Each test packs a value and immediately unpacks it, checking that the decoded list equals the original
truncated_data_test passes only one byte for an integer field
- The pattern <<n:32-big, rest:bits>> cannot match, so Error("unexpected end of data") is returned

Check Understanding

What is big-endian and why does it matter?

Big-endian stores the most significant byte first. The number 1 as a 32-bit big-endian integer is 00 00 00 01. Little-endian (used by x86 processors) reverses this: 01 00 00 00. Network protocols like TCP/IP use big-endian, sometimes called "network byte order". When two systems with different native endianness communicate, using an explicit annotation (32-big or 32-little) ensures both sides agree on the byte order.

Exercises

Name and age record (15 minutes)

Pack a record containing a name (String) and an age (Int).

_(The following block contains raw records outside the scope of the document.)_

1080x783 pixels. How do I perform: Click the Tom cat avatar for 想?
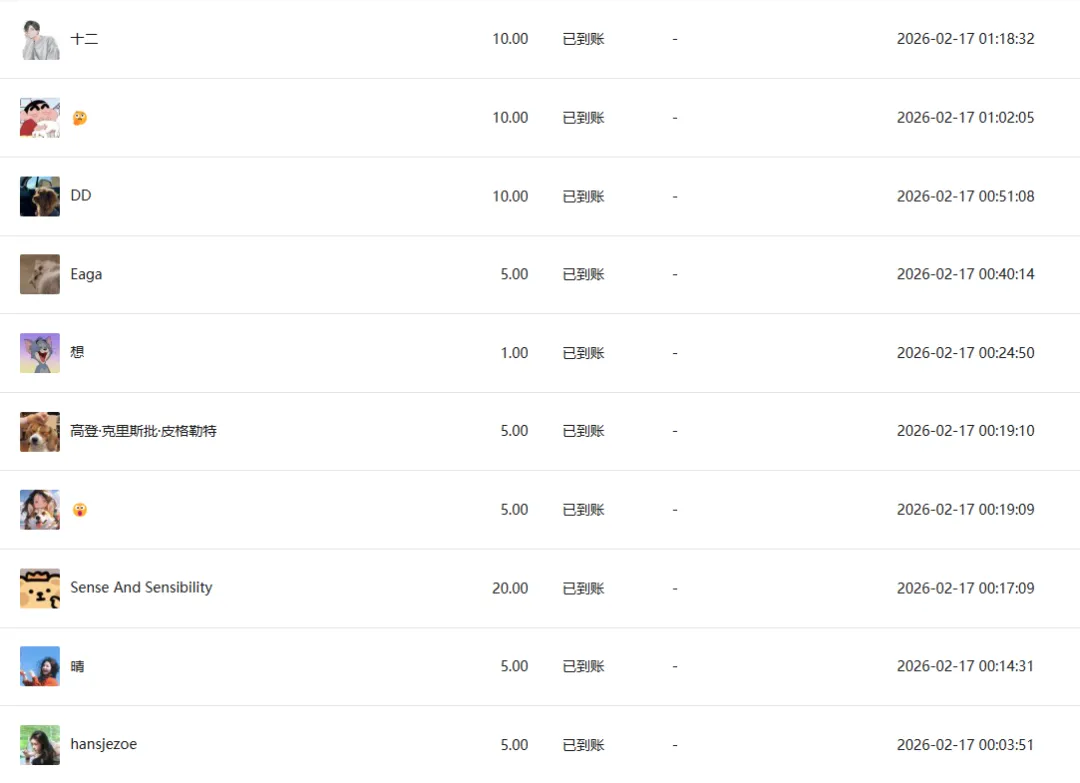pyautogui.click(x=40, y=353)
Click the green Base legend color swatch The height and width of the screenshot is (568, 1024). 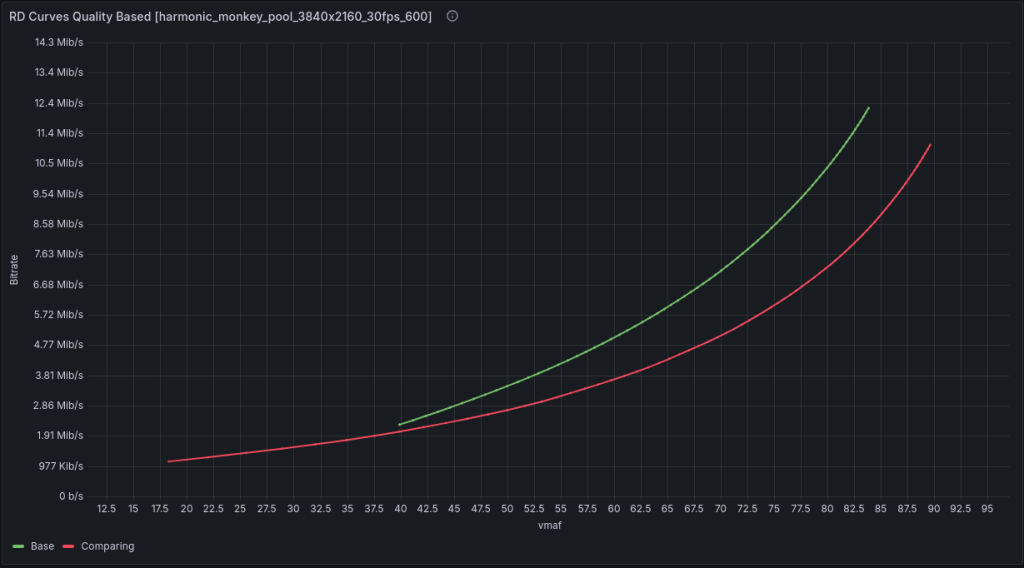[19, 547]
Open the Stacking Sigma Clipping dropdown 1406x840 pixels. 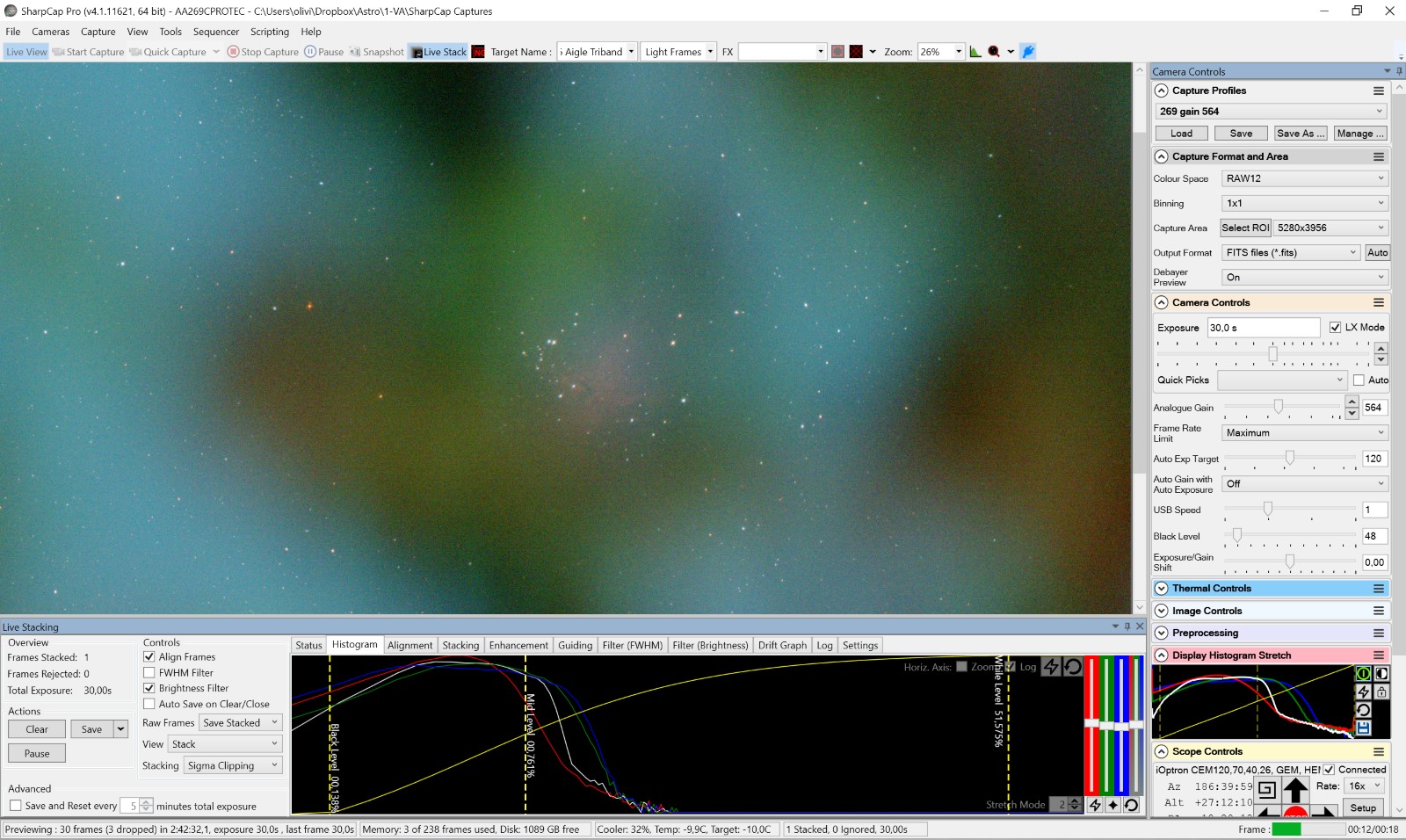pyautogui.click(x=233, y=765)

Unpack it and confirm with let assert. Then intentionally truncate the packed bytes to one fewer byte and confirm unpack returns an Error.

Reject trailing bytes (10 minutes)

Modify unpack_loop so that leftover bytes after all format fields have been consumed produce Error("trailing bytes"). Add a test that packs [VInt(1)] and then appends an extra byte, confirming the error is returned.

Add a float type (20 minutes)

Add VFloat(Float) to Value and FFloat to Fmt. Gleam floats are 64-bit IEEE 754. The annotation for a 64-bit float in a BitArray is f:float. Update pack and unpack_loop to handle the new variant and write two tests.

Nested record (20 minutes)

Design a format that packs a list of records, where the list itself is length-prefixed. Add FList(List(Fmt)) to Fmt and handle it in pack and unpack_loop. A packed list starts with a 32-bit count followed by that many repetitions of the inner format.